Ada juga partai yang jauh berseberangan tetapi mereka dapat saling merapat ketika kepentingan masing-masing dapat dipertemukan.
Sejauh ini sudah ada KIB, yang dibidani Golkar, PAN, PPP. Tiga partai ini yang masuk belakangan ke KIH pada periode 2014-2019.
Golkar adalah partai papan atas sepanjang Pemilu di era reformasi. Persentase perolehan suaranya selalu di atas dua digit.
Sekarang berada di urutan ketiga (walau jumlah kursi di urutan kedua), turun dari urutan kedua pada Pemilu 2009 dan 2014, yang juga turun dari posisi pertama pada Pemilu 2004. Melihat rekam jejaknya, Golkar adalah partai kuat.
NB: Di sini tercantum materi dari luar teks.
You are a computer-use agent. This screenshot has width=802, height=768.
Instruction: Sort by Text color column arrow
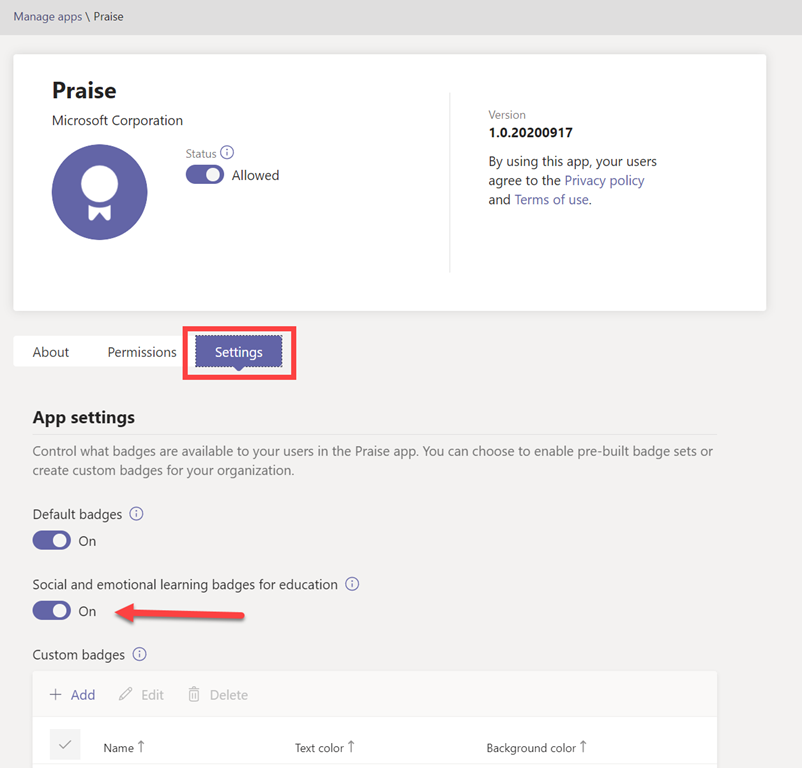351,747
Golkar adalah partai Orde Baru yang mampu beradaptasi dan bertransformasi ke era reformasi.
PPP dan PAN masing-masing berada di urutan kedelapan dan kesembilan di DPR. PAN punya suara 6,84 persen dan PPP punya 4,52 persen.
Dengan Golkar yang punya suara 12,31 persen (dengan jumlah kursi 85 buah), maka KIB punya jumlah suara 23,67 persen.
Adapun jumlah kursi sebanyak 148 buah atau 25,74 persen, terdiri 85 kursi Golkar, 44 kursi PAN, dan 19 kursi PPP.
Ini berarti melampaui ketentuan 20 persen dari jumlah kursi DPR. Dengan demikian, KIB sudah punya tiket untuk pencalonan capres dan cawapres.
Bagaimana partai-partai lain? Sejumlah pimpinan partai sudah berkomunikasi dan bersilaturahim.
Ketua Umum Partai Gerindra Prabowo Subianto sudah bersilaturahim ke rumah Ketua Umum PDIP Megawati saat Idul Fitri awal Mei lalu.